We’re spreading democracy, are we? Same way European explorers brought Christianity to the Indians, what we now call “Native Americans.”
How ungrateful they were! How ungrateful are the people of Baghdad today.
So let’s give another big tax cut to the super-rich. That’ll teach bin Laden a lesson he won’t soon forget. Hail to the Chief.
That chief and his cohorts have as little to do with Democracy as the Europeans had to do with Christianity. We the people have absolutely no say in whatever they choose to do next. In case you haven’t noticed, they’ve already cleaned out the treasury, passing it out to pals in the war and national security rackets, leaving your generation and the next one with a perfectly enormous debt that you’ll be asked to repay.
Nobody let out a peep when they did that to you, because they have disconnected every burglar alarm in the Constitution: The House, the Senate, the Supreme Court, the FBI, the free press (which, having been embedded, has forsaken the First Amendment) and We the People...
I’ll tell you one thing: I once had a high that not even crack cocaine could match. That was when I got my first driver’s license! Look out, world, here comes Kurt Vonnegut.

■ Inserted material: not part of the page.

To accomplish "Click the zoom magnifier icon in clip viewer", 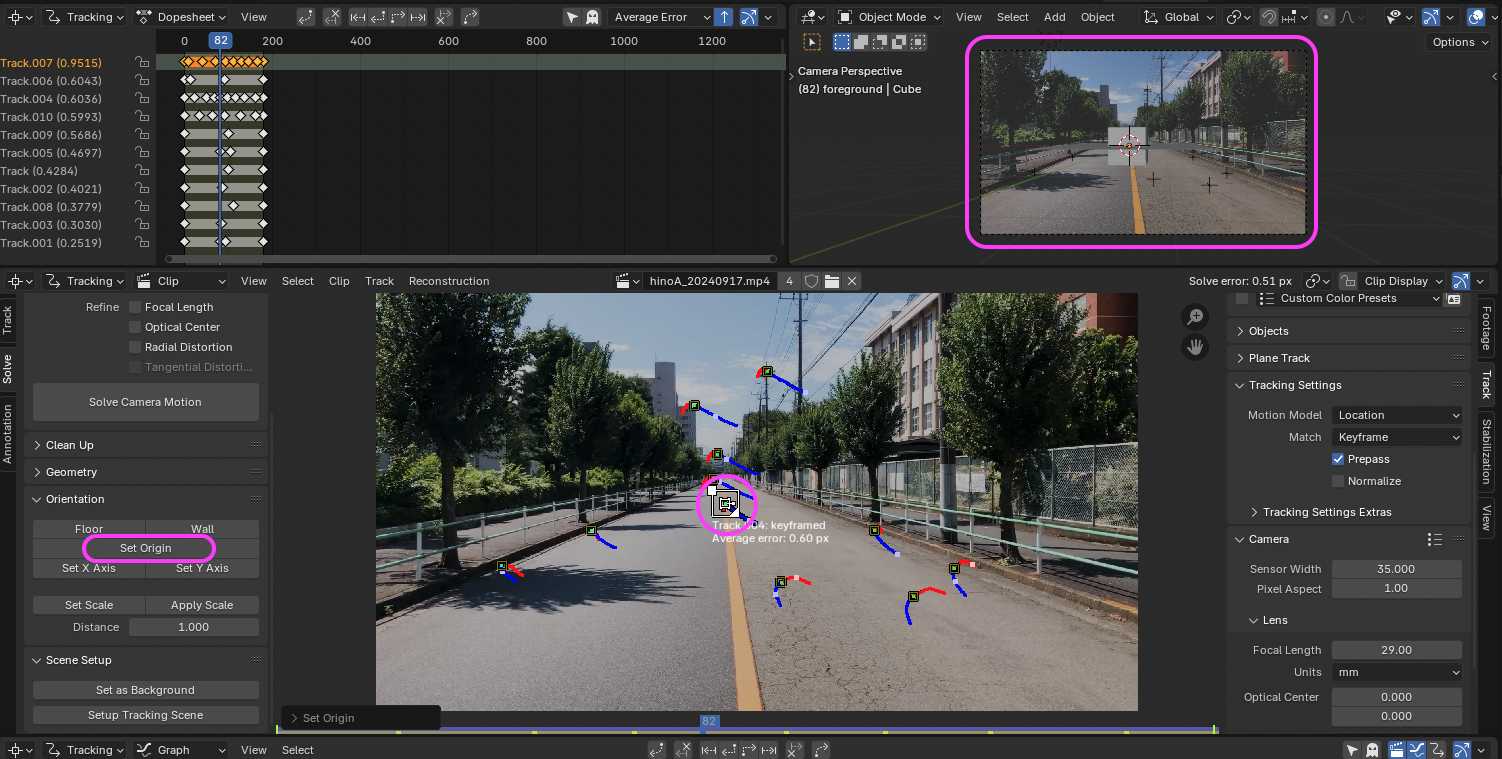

And my car back then, a Studebaker, as I recall, was powered, as are almost all means of transportation and other machinery today, and electric power plants and furnaces, by the most abused and addictive and destructive drugs of all: fossil fuels.
When you got here, even when I got here, the industrialized world was already hopelessly hooked on fossil fuels, and very soon now there won’t be any more of those. Cold turkey.
Can I tell you the truth? I mean this isn’t like TV news, is it?
Here’s what I think the truth is: We are all addicts of fossil fuels in a state of denial, about to face cold turkey.
And like so many addicts about to face cold turkey, our leaders are now committing violent crimes to get what little is left of what we’re hooked on.